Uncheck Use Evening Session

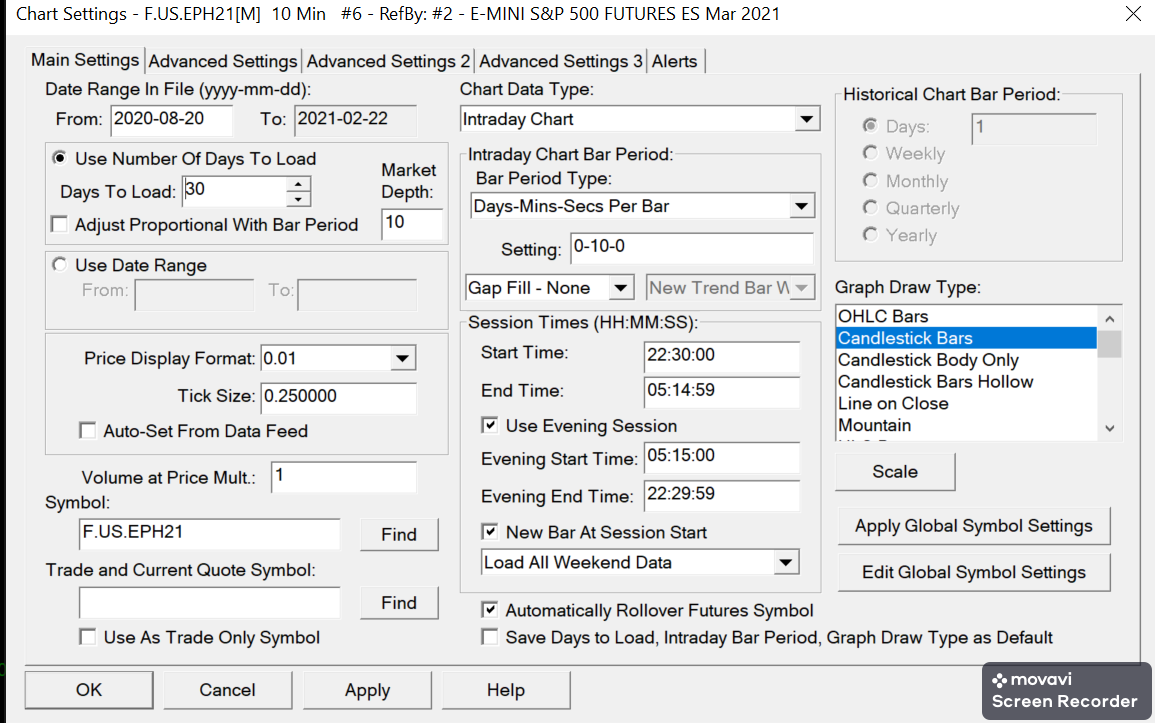(x=490, y=426)
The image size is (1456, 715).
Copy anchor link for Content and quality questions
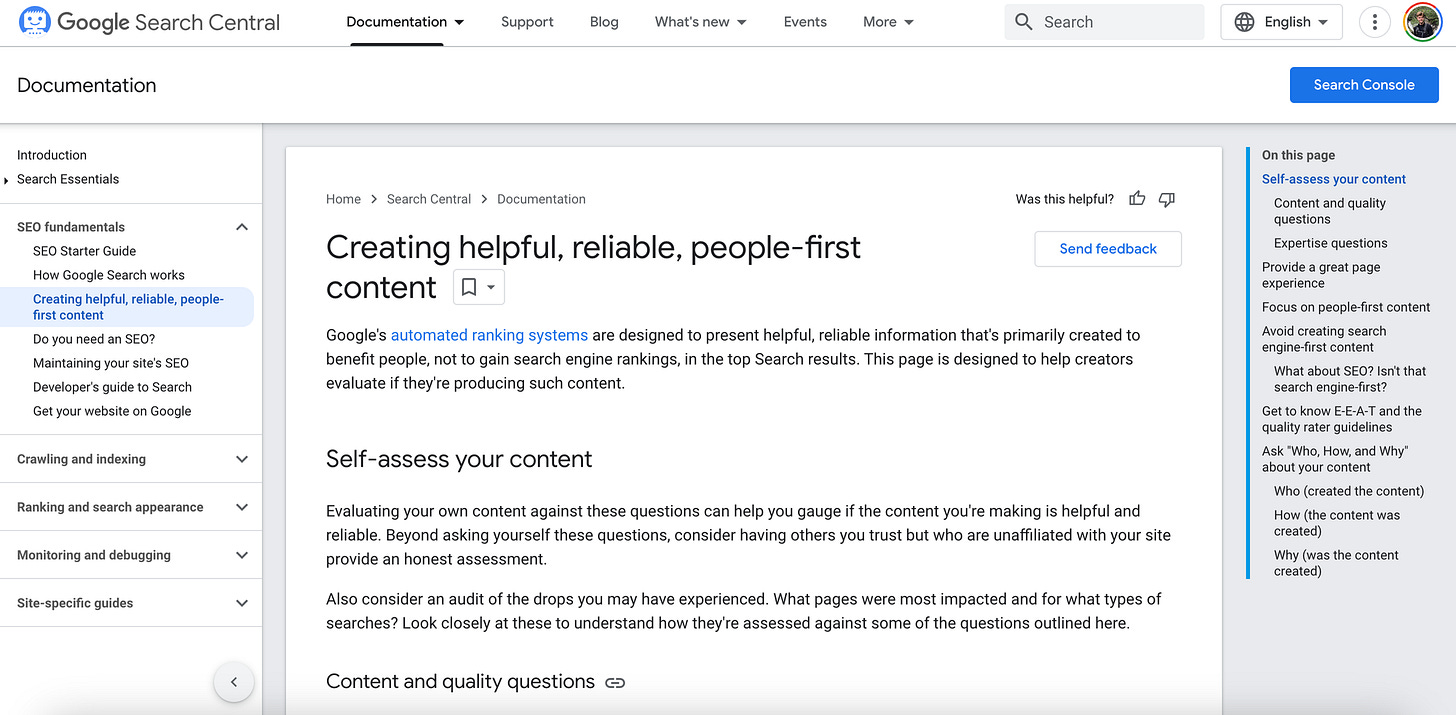(614, 682)

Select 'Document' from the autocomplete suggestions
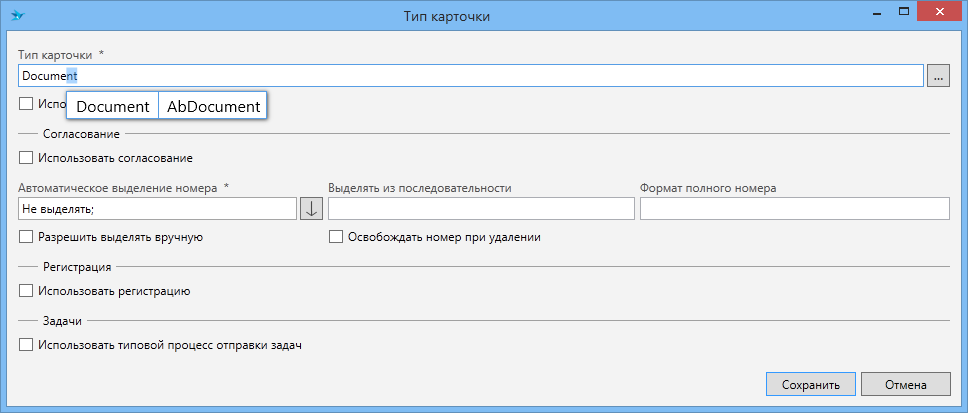pos(113,106)
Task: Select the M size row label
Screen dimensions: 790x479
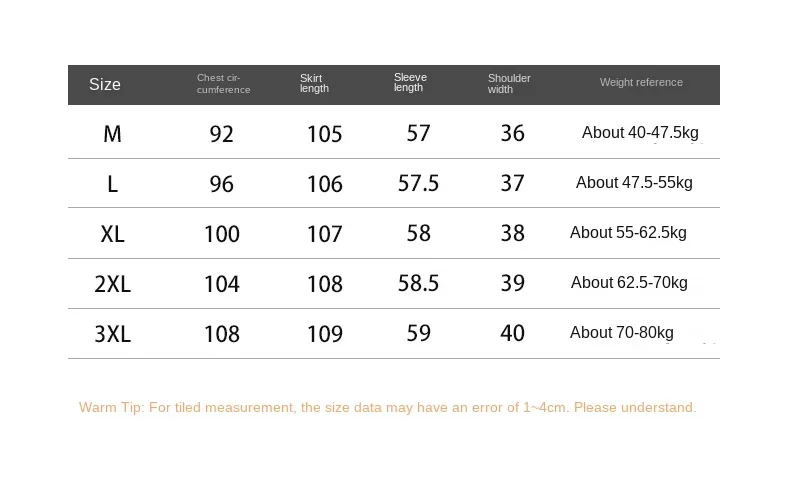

**Problem to solve**
Copy the whole listing exactly, excluding the pictures in it.

**Answer to this exercise**
Uncheck Use Evening Session

(x=490, y=426)
The image size is (1456, 715).
Copy anchor link for Content and quality questions
(614, 682)

Select 'Document' from the autocomplete suggestions
pos(113,106)
Task: Select the M size row label
Screen dimensions: 790x479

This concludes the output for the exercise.